■ **WHAT YOU WILL DO**
Up to and including the line with "Каталог (11, 245)", please set down the entries below exactly, starting from the first line.

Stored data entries
____

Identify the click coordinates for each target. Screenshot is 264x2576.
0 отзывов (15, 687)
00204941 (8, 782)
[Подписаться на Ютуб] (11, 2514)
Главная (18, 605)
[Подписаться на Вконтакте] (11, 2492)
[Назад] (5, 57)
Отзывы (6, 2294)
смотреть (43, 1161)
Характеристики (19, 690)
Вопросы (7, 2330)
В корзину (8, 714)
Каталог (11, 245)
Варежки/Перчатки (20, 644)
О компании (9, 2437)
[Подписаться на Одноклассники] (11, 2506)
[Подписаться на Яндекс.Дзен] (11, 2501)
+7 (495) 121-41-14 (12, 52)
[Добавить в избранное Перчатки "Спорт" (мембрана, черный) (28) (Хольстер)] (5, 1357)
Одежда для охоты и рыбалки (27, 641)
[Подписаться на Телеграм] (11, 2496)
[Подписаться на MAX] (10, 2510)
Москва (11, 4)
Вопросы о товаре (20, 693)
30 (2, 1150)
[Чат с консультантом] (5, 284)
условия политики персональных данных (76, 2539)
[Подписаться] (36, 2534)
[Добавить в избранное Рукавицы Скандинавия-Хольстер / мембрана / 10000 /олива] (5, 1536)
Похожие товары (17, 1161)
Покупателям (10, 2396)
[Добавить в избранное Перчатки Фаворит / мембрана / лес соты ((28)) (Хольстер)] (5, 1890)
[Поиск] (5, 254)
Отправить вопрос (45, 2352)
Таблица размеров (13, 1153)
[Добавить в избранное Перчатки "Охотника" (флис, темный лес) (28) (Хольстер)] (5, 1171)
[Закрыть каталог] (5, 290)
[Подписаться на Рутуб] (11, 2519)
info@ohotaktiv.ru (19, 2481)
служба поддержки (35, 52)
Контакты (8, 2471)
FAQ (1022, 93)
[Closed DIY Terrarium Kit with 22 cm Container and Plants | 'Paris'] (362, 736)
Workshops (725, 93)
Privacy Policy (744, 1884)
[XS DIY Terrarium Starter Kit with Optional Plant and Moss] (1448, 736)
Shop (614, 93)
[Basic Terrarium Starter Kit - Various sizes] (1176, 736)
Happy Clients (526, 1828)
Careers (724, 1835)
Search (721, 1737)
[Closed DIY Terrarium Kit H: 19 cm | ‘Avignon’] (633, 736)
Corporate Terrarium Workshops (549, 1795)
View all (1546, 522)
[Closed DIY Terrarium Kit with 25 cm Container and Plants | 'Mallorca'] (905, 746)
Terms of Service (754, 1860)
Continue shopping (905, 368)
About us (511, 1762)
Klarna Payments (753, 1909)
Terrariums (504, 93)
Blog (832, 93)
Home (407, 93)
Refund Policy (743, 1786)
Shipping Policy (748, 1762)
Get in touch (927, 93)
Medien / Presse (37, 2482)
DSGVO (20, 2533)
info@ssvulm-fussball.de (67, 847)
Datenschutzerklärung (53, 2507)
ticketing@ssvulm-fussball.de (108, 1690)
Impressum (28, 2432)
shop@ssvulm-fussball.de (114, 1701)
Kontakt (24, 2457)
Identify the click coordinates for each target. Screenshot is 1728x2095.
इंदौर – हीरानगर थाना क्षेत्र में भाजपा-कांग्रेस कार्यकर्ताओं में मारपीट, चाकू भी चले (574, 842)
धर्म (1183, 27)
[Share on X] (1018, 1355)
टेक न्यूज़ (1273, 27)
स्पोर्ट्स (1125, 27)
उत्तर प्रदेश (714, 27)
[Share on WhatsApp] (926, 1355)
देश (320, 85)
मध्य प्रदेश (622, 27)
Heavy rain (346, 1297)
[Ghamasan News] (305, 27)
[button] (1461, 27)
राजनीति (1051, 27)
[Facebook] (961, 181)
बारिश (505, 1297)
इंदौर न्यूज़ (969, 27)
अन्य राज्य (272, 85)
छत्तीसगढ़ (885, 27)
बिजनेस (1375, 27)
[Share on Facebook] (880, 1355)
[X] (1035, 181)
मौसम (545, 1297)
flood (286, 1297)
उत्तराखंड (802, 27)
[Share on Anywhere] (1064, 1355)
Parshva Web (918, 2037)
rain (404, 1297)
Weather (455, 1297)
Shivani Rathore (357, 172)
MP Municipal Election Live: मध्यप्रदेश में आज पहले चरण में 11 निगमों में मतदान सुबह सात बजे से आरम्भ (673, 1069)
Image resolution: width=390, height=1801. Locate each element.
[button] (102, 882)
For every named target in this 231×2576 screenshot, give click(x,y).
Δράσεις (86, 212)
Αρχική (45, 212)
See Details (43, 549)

____

■ **OUTPUT FOR THIS EXERCISE**
Identify the click coordinates for each target. Screenshot is 264x2576.
0 отзывов (15, 687)
00204941 (8, 782)
[Подписаться на Ютуб] (11, 2514)
Главная (18, 605)
[Подписаться на Вконтакте] (11, 2492)
[Назад] (5, 57)
Отзывы (6, 2294)
смотреть (43, 1161)
Характеристики (19, 690)
Вопросы (7, 2330)
В корзину (8, 714)
Каталог (11, 245)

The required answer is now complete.